┏━━

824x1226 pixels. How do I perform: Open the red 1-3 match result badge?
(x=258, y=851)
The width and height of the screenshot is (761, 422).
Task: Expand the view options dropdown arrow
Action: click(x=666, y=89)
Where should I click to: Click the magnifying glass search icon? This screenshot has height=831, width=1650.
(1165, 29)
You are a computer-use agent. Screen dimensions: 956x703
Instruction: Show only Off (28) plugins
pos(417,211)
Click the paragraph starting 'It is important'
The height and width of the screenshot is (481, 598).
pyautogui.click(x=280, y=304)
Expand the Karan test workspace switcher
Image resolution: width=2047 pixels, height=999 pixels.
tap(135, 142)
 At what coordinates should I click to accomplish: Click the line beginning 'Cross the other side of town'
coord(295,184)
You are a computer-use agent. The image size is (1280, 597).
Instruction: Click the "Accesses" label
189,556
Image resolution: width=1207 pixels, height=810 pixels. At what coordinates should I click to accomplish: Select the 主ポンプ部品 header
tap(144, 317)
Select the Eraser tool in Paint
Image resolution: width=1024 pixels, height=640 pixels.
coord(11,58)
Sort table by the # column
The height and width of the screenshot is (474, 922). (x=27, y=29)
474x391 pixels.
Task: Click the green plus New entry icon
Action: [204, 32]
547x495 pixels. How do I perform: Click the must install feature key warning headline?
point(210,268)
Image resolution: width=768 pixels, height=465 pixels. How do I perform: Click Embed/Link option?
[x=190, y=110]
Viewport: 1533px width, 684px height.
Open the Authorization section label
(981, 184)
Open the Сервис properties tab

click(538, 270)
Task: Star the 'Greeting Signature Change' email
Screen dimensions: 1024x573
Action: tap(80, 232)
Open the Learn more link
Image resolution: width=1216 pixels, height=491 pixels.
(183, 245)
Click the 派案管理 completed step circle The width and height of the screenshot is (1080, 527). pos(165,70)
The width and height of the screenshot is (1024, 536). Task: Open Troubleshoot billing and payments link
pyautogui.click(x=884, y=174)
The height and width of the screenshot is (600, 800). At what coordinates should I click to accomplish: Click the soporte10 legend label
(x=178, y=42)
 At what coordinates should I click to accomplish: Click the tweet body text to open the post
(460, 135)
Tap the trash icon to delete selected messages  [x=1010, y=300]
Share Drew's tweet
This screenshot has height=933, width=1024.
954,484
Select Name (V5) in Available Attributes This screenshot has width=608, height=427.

┗━━

* [WHAT IS EXPECTED]: Go through the records and gather the lines that hold "computer".

* [WORKED SOLUTION]:
You are a computer-use agent. Screen dimensions: 956x703
You are a computer-use agent. The image size is (1280, 597).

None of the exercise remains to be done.